Selection:
[start]

When the Nazis wrote the Nuremberg laws, they looked to racist American statutes

The European far right sees much to admire in the United States, with political leaders such as Marine le Pen of France and Geert Wilders of the Netherlands celebrating events — such as the recent presidential election — that seem to bode well for their brand of ethno-nationalism. Is this cross-Atlantic bond unprecedented? A sharp break with the past? If it seems so, that’s only because we rarely acknowledge America’s place in the extremist vanguard — its history as a model, even, for the very worst European excesses.

In the late 1920s, Adolf Hitler declared in “Mein Kampf” that America was the "one state" making progress toward the creation of a healthy race-based order. He had in mind U.S. immigration law, which featured a quota system designed, as Nazi lawyers observed, to preserve the dominance of "Nordic" blood in the United States.

The American commitment to putting race at the center of immigration policy reached back to the Naturalization Act of 1790, which opened citizenship to "any alien, being a free white person." But immigration was only part of what made the U.S. a world leader in racist law in the age of Hitler.

[end]

Entries for locating words and elements:
[start]

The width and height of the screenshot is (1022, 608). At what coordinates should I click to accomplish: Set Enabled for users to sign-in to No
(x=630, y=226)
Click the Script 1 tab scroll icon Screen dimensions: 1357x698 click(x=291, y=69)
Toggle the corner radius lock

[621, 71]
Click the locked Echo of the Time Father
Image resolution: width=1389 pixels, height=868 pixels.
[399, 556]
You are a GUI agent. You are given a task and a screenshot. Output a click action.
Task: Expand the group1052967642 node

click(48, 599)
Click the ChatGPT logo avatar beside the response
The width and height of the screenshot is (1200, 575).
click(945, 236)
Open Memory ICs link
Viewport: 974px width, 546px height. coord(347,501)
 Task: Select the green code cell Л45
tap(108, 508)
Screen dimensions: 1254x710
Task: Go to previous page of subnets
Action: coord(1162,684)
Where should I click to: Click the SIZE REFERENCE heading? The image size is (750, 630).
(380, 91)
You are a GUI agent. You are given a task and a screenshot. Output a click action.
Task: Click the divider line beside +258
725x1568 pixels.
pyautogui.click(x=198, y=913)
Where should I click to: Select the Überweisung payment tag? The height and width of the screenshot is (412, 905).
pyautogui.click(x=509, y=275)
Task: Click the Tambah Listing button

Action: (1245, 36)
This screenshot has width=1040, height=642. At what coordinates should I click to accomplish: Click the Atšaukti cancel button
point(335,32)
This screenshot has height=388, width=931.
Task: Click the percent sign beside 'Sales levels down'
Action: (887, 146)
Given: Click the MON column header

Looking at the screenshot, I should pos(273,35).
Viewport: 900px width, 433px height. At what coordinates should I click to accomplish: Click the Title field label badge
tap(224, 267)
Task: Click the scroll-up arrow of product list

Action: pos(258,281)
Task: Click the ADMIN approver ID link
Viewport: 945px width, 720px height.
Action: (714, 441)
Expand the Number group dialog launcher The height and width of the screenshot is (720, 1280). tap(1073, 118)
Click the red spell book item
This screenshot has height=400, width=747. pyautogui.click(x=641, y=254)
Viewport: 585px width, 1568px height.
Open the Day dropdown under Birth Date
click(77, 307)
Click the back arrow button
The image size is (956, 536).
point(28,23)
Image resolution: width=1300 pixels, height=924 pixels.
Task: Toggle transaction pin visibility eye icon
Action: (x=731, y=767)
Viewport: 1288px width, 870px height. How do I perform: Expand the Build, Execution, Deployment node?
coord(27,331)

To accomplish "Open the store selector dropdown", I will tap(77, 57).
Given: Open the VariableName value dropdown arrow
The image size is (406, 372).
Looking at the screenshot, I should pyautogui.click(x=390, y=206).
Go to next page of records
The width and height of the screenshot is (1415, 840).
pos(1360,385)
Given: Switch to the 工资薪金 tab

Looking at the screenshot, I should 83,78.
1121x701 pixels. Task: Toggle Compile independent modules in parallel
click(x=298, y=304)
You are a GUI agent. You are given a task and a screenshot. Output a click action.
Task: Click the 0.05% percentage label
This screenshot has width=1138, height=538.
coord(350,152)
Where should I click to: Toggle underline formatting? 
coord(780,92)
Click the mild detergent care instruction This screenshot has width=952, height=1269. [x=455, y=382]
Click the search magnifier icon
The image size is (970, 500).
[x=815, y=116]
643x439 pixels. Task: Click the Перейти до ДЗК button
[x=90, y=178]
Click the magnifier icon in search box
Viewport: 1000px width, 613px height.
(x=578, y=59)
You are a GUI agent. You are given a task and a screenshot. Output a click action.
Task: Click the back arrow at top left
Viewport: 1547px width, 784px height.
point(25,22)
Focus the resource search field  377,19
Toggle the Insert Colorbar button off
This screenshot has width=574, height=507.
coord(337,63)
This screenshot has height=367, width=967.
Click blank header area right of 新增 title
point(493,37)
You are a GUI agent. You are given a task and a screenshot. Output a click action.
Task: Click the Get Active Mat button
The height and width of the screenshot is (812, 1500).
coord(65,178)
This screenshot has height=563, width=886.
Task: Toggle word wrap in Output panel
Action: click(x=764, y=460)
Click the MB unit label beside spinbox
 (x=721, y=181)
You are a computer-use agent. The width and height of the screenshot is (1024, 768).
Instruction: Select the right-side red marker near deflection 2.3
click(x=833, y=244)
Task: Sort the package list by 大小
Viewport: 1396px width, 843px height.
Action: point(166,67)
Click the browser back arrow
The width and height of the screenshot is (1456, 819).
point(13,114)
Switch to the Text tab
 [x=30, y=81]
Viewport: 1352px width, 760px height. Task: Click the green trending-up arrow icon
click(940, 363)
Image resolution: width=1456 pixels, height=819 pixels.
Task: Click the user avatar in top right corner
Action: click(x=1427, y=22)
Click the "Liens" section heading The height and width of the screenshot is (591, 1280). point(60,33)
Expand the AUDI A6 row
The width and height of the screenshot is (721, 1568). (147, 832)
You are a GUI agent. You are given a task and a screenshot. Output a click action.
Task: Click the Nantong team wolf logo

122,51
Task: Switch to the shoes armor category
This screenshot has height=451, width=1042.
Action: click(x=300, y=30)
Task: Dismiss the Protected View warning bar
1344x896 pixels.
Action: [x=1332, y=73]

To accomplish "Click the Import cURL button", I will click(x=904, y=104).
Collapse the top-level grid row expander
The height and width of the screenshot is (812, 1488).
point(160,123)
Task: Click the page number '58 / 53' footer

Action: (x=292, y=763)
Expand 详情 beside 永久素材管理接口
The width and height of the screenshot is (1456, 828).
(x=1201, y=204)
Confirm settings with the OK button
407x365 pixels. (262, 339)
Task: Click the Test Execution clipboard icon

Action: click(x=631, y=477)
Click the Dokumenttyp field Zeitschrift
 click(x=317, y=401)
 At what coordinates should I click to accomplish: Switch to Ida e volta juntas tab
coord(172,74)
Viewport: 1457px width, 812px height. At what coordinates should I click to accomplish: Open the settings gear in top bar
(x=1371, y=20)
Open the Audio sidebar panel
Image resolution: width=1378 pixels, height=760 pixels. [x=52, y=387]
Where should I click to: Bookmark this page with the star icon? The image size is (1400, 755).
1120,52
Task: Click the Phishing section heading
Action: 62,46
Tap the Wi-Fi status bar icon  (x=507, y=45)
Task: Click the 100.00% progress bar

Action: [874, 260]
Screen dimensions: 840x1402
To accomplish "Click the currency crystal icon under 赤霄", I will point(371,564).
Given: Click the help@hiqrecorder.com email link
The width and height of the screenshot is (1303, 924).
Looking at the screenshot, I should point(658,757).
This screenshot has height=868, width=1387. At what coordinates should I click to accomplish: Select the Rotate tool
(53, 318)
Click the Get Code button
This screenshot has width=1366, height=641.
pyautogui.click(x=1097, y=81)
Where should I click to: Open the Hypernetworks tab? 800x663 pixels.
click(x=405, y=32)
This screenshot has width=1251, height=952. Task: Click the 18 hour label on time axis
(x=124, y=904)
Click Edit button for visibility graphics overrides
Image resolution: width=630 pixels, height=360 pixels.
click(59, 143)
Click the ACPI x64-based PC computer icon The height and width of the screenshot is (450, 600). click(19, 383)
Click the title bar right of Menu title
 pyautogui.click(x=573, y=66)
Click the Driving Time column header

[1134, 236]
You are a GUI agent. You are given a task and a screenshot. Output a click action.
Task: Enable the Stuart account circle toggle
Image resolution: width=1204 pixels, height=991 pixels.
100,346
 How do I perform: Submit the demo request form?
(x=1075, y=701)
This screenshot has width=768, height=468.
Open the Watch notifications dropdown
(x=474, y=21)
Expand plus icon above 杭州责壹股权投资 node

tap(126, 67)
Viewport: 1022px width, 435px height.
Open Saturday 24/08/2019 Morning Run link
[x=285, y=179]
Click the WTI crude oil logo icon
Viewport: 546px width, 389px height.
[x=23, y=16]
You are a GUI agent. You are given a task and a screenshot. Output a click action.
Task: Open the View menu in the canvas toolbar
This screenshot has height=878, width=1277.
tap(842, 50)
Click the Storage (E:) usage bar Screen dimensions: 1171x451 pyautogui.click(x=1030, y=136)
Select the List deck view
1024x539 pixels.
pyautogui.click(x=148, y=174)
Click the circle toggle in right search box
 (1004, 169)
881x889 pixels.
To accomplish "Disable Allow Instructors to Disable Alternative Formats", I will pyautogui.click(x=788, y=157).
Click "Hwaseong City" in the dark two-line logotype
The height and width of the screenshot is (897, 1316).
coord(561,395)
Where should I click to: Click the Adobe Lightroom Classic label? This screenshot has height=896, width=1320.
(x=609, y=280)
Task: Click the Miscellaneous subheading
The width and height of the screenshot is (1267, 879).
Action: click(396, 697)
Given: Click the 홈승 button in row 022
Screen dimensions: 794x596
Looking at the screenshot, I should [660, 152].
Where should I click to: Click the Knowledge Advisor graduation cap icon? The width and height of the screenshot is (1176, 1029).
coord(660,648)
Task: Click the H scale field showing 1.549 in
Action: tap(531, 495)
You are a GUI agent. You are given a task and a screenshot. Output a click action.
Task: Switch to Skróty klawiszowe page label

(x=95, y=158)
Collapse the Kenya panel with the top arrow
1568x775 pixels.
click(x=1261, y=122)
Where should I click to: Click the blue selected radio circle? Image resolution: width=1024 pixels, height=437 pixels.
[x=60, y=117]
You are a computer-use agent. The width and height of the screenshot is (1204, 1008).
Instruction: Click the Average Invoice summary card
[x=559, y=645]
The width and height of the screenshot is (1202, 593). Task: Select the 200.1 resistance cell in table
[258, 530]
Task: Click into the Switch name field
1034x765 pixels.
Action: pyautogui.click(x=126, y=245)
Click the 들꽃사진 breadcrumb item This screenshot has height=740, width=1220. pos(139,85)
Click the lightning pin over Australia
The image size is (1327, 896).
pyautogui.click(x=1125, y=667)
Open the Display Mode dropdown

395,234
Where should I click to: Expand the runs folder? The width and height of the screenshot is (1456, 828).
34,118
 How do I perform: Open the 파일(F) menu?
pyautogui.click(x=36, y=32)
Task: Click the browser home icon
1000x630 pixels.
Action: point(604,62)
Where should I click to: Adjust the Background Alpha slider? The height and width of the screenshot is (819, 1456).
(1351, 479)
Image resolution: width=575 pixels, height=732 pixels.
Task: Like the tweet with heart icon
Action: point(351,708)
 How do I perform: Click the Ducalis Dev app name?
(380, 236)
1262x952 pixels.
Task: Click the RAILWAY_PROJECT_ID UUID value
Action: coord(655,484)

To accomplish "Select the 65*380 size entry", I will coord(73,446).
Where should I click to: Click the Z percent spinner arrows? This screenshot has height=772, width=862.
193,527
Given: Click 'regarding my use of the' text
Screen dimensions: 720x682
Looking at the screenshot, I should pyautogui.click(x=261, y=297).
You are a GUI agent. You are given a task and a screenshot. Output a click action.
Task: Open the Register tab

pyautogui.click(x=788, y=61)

[end]

Requests:
- 1) According to the piece on the Nuremberg laws, which law opened citizenship to "any alien, being a free white person"?
- 2) Write out a stretch of the piece on the Nuremberg laws, beginning at the words "In the late" and stopping after "age of Hitler.", and switch "quota system" to "ranking scheme".
- 3) Summarize the piece on the Nuremberg laws in two sentences.

Task-by-task answers:
- 1) The Naturalization Act of 1790.

- 2)
In the late 1920s, Adolf Hitler declared in “Mein Kampf” that America was the "one state" making progress toward the creation of a healthy race-based order. He had in mind U.S. immigration law, which featured a ranking scheme designed, as Nazi lawyers observed, to preserve the dominance of "Nordic" blood in the United States.

The American commitment to putting race at the center of immigration policy reached back to the Naturalization Act of 1790, which opened citizenship to "any alien, being a free white person." But immigration was only part of what made the U.S. a world leader in racist law in the age of Hitler.

- 3) Europe's far right admires the United States, but this bond is not new, since America once served as a model for the worst European excesses. Hitler praised U.S. immigration law in "Mein Kampf" because its quota system was designed to preserve "Nordic" dominance, and American law had put race at the center of immigration policy since the Naturalization Act of 1790.